Resilience poverty children USA

Economic hardship during childhood contributes to worse mental and physical health across the lifespan. Over the past decade, researchers have begun to highlight the behavioral and biological pathways that underlie these disparities, and to identify protective factors—supportive relationships, for example—that mitigate against their occurrence. In this brief, we summarize some of this recent research and the new challenges it presents. We also make suggestions to inform both policy and practice for youth experiencing economic hardship. In particular, we recommend early intervention on multiple fronts to improve the physical and psychological resilience of children growing up in trying economic circumstances.

Key Facts

  • Economic hardship during childhood contributes to worse mental and physical health across the lifespan.

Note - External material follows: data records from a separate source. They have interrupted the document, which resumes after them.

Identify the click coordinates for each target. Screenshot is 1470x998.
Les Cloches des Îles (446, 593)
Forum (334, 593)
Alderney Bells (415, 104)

  • Resilience factors such as supportive relationships are associated with better health prospects for children facing economic hardship.

  • Policymakers should propose new programs, or increase investment into existing programs, to foster resilience among disadvantaged children.

Roughly 21 percent of American children live below the federal poverty level. An even larger share (43 percent) grow up in low-income families that earn less than twice the poverty level.[1] That number rises even higher for members of racial and ethnic minority groups. The consequences of these statistics are profound. In addition to worse outcomes in education, mental health, and criminal justice system involvement, childhood hardship can lead to physical health problems, and to higher rates of morbidity and mortality from multiple conditions across the lifespan.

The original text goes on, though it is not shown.